By Maureen Gilmer, IU Health senior journalist, email@example.com
When the four-legged rock star steps onto the oncology floor, his fans immediately start calling his name. “Hey Gus!” “Gus is here!” “Hi Gussy Gus!”
Gus is used to the attention – he doesn’t get excited. That’s not in his nature. Gus is a 130-pound Bullmastiff, a breed created by crossing the English Mastiff with the Old English Bulldog.
He is a new addition to the Riley Hospital for Children pet therapy team, visiting patients and staff every Tuesday with his human, Brad Hoop.
Hoop, a cancer survivor who was treated at IU Health Simon Cancer Center, met his first therapy dog while he was waiting to get blood work done at IU Health North Hospital. It was love at first sight for Hoop, especially because he has a fear of needles.
The dog helped him forget that he was about to get lab tests done that day, and it inspired him to want to help others forget about their medical issues for a bit.
“I told myself when I get through this, that’s what I want to do, I want to have a therapy dog and be with patients.”
Hoop, 52, grew up with dogs, so it seemed a natural fit to fill his time after treatment for a rare form of testicular cancer. He had run a construction company for nearly two decades but has been on disability for the past few years after developing fibrosis in his lungs from chemo.
The cancer has given him the gift of time with his family and with 4-year-old Gus, he said. Hoop and his wife, Jennifer, are celebrating their 30th wedding anniversary this year, and they have two daughters.
After training with Paws & Think’s pet therapy program in Indianapolis – which included Gus learning to maneuver around a minefield of crutches, wheelchairs, toys and dropped food – man and dog were cleared to start volunteering at Riley last fall.
Now it’s not clear who enjoys it more.
“It’s been tremendously rewarding to be able to give back, to be able to share him,” Hoop said.

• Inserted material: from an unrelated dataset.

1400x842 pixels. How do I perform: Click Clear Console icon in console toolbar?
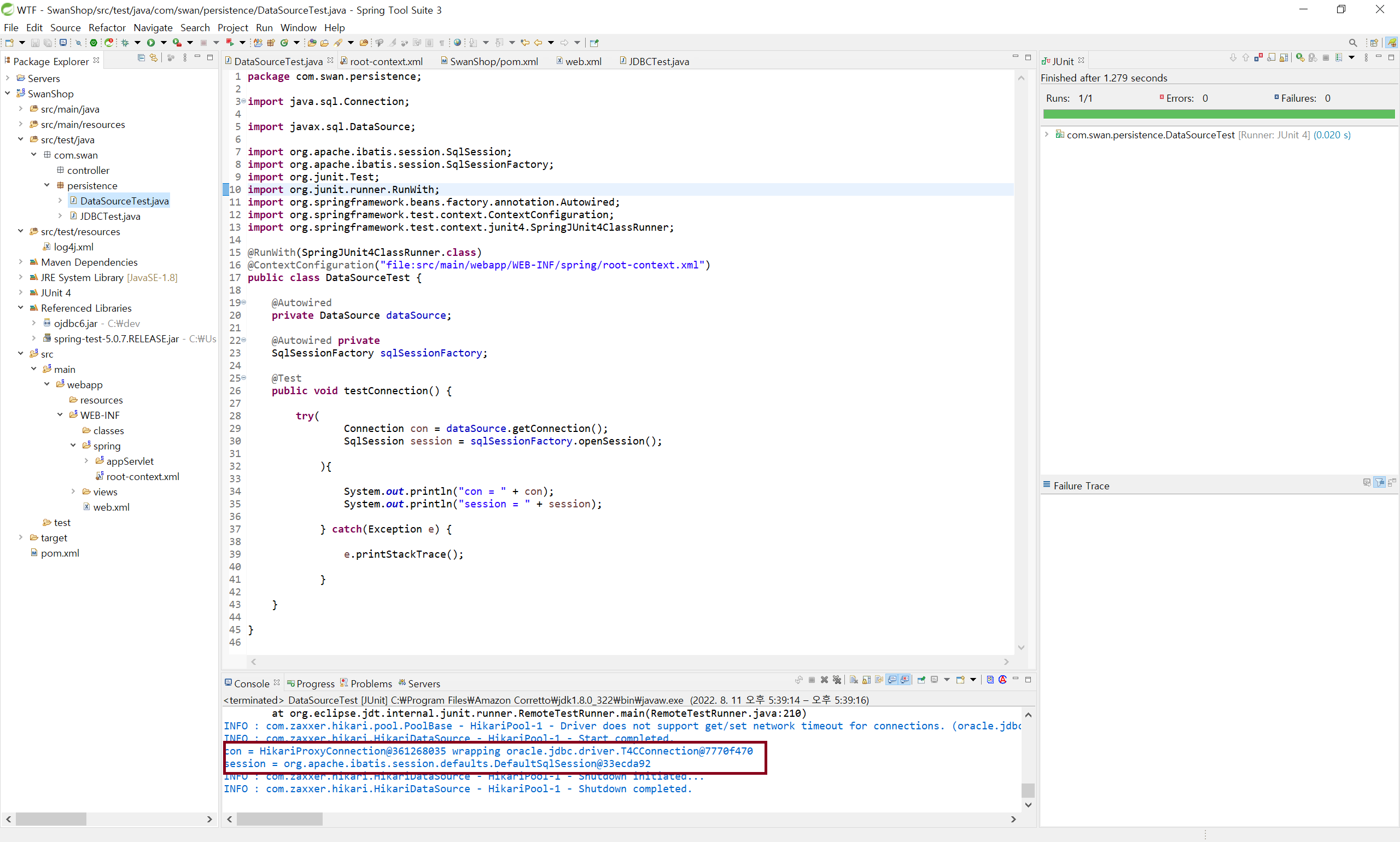854,680
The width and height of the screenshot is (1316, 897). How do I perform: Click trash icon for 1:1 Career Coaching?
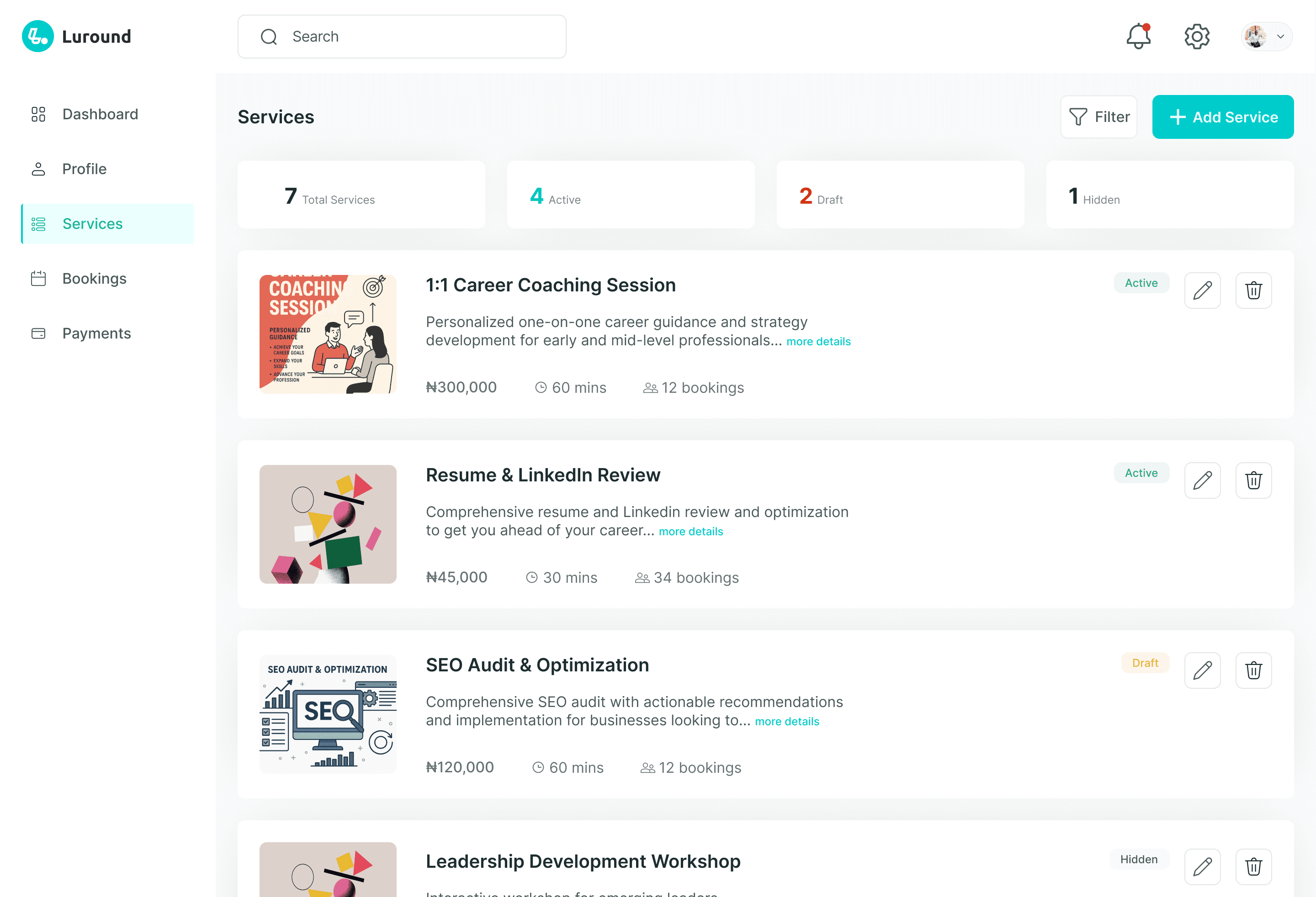[1253, 290]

Not just with the kids, but with the team on the front lines of the fight, he said.
“When you’re going through chemo, the staff becomes your family. You get really close to them. They have bad days like all of us, but they never show it. They’re always caring and comforting.”
He can’t bring Gus over to Simon Cancer Center to show his appreciation, but he’s paying it forward at Riley.
Kim Ziegler, child life specialist and pet therapy coordinator, said Hoop’s experience as a patient is important in his volunteer work.
“He knows what kids are going through, especially in this wing. It’s a very special connection,” she said.
Meanwhile, Gus laps up the attention of adoring kids and grownups, whether he’s working in oncology, neuro or even stopping in the NICU to give parents and team members a mental health break in the middle of the day.
Before he and Hoop enter a patient’s room, Ziegler speaks to the child and others in the room to determine first if they want Gus to come in, and second if they prefer him to stay on the floor or to put his front paws on the bed or chair. She puts a clean sheet down on the bed or chair before allowing Gus or any therapy dog to interact with a patient.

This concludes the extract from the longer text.